OPDRACHTEN:
**1.** Beantwoord de volgende vragen over de tekst over belichting:
(a) Wat is het uitgangspunt wanneer er aan de belichting van een voorstelling gewerkt wordt?
(b) Wat hoort de belichting te onderstrepen of aan te geven?
(c) Wat moet bij nadere beschouwing duidelijk zijn als er voor een subtiele belichting gekozen wordt?
**2.** Maak de tekst over belichting af door verder te schrijven vanaf de laatste zin.

TEKSTFRAGMENT:
:::

UITGANGSPUNTEN VOOR BELICHTING


Wanneer er gewerkt wordt aan de belichting van een voorstelling, is het uitgangspunt dat de voorstelling ondersteund wordt. Een goede belichting voegt iets toe aan de voorstelling, zorgt er voor dat de betekenis en bedoeling van het stuk versterkt wordt. De belichting is een visuele ondersteuning van de voorstelling als geheel. Dit houdt in dat in het ontwerp de juiste keuzes gemaakt moeten zijn ten aanzien van de belichte plaatsen, personen en voorwerpen, en dat deze gedurende de juiste tijdstippen in de juiste hoeveelheid licht met de juiste kleur gebruikt zijn. Dit geheel moet daarbij dan weer in een juiste compositie staan. De belichting hoort daarmee dan de stemming te onderstrepen of aan te geven. Deze eigenschappen zouden in ieder ontwerp terug te vinden moeten zijn, en vormen een leidraad bij het maken en beoordelen van een ontwerp. Uit het ontwerp moeten dan de keuzes in relatie tot de voorstelling duidelijk af te lezen zijn. Dit houdt niet in dat er geen subtiele belichtingen gemaakt zouden kunnen worden, maar wel dat bij nadere beschouwing duidelijk moet zijn waarom een keuze is gemaakt voor subtiliteit.

:::

GEËXTRAHEERD MATERIAAL:
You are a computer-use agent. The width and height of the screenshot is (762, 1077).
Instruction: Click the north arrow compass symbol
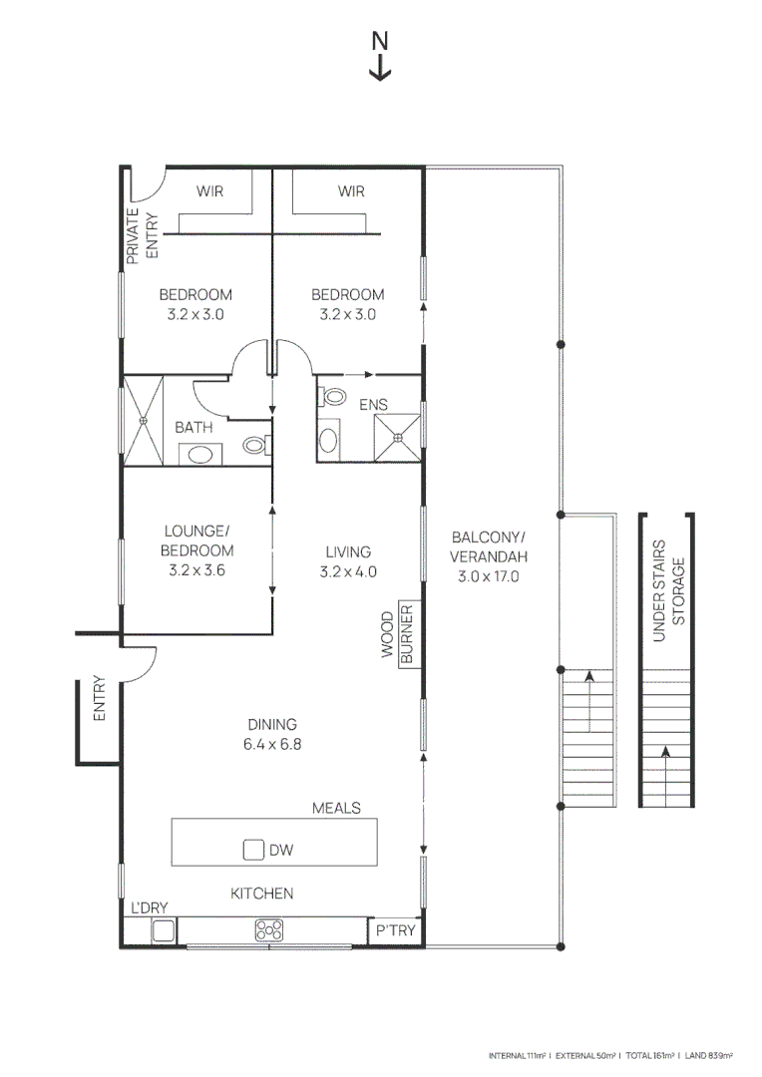(380, 56)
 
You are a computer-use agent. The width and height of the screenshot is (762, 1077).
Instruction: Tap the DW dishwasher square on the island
(253, 850)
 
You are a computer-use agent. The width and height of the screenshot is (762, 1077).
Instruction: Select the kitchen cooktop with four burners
(268, 930)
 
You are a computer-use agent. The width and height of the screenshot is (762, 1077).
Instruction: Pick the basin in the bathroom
(200, 456)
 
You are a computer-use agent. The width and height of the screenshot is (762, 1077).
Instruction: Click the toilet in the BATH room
(256, 446)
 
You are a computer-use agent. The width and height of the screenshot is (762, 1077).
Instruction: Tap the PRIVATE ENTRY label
(140, 237)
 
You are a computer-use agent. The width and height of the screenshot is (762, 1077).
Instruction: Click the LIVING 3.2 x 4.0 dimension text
(348, 561)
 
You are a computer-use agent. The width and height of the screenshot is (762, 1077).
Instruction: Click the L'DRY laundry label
(150, 906)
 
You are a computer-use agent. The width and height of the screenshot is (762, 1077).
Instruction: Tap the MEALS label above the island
(336, 807)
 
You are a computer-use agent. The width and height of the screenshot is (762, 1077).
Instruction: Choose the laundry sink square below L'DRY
(164, 931)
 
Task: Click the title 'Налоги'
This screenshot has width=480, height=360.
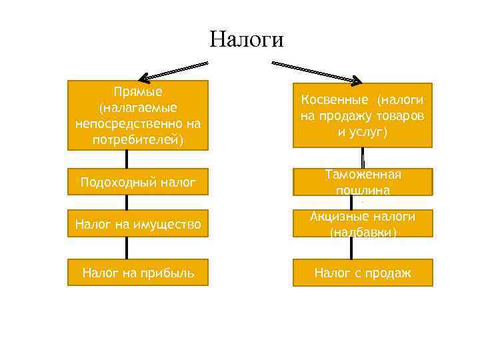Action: [x=246, y=39]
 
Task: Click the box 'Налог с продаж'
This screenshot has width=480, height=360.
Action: [x=363, y=272]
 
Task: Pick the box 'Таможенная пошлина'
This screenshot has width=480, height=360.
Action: [x=363, y=181]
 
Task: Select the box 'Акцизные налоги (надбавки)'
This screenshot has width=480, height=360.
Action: [x=363, y=224]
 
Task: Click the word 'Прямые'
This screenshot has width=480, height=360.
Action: [x=139, y=91]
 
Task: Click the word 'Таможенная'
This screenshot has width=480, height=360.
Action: [x=363, y=175]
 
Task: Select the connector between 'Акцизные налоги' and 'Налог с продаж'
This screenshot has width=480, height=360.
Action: [x=351, y=248]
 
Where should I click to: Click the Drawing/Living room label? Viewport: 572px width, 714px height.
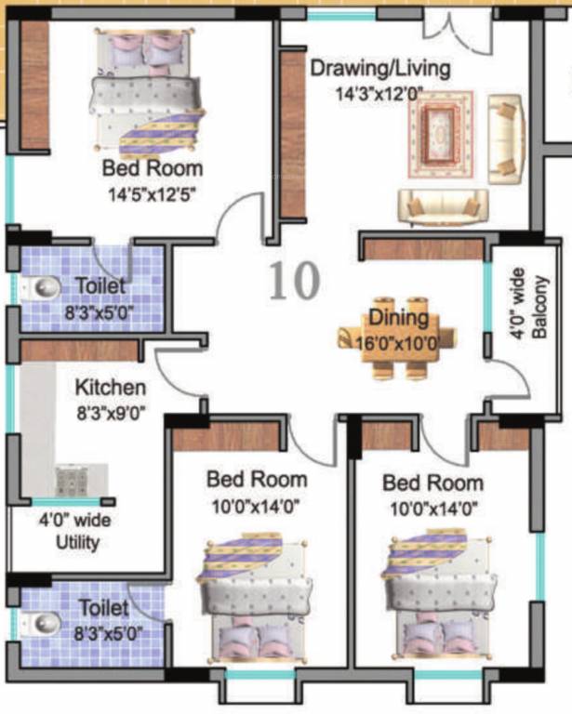coord(379,68)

:::

ANTWOORDEN:
**1.**
(a) Dat de voorstelling ondersteund wordt.
(b) De stemming.
(c) Waarom een keuze is gemaakt voor subtiliteit.

**2.**
De juiste zichtbaarheid van hetgeen op toneel te zien is, is vaak het belangrijkste uitgangspunt bij het ontwerp. Alles hoeft daarmee zeker niet in het licht te baden, vaker komt het de zichtbaarheid van een bepaald deel van het toneel ten goede wanneer er gebruik gemaakt wordt van een summiere of een duistere belichting. Hoewel de zichtbaarheid een belangrijk gegeven is voor de lichtontwerper, is zijn uitgangspunt het donker. Uitgegaan wordt van een volledig donkere ruimte waar belichting in aangebracht wordt. Daarbij wordt dan zoveel licht gebruikt als nodig is, niet minder, maar zeker ook niet meer. Het is dus zeker niet zo dat er van te voren uitgegaan wordt van een grote hoeveelheid licht, alleen wanneer mocht blijken dat een bepaald ontwerp veel licht nodig heeft wordt daar voor gekozen.

Met het donker als uitgangspunt zijn er een aantal zaken waar op gelet moet worden bij het ontwerpen. Belangrijk is dat de toeschouwer het gedeelte van de voorstelling dat hij moet zien goed kan waarnemen. Zijn aandacht zal dus naar het juiste deel van het podium geleid moeten worden. Een belangrijk hulpmiddel daarbij is de intensiteit. Een plaats op het toneel die helderder is dan zijn omgeving zal de aandacht van het publiek trekken. Wanneer het gehele podium dezelfde intensiteit heeft zal iets anders de aandacht van de toeschouwer moeten trekken. De mens is normaal gesproken geneigd naar de helderste plek in een omgeving te kijken, zijn aandacht wordt daar als het ware telkens weer naar toe getrokken. Zelfs wanneer er op een andere plek iets gebeurt dat in zijn ogen belangrijker is, zal hij toch van tijd tot tijd automatisch zijn blik af laten dwalen naar de plek met de hoogste intensiteit.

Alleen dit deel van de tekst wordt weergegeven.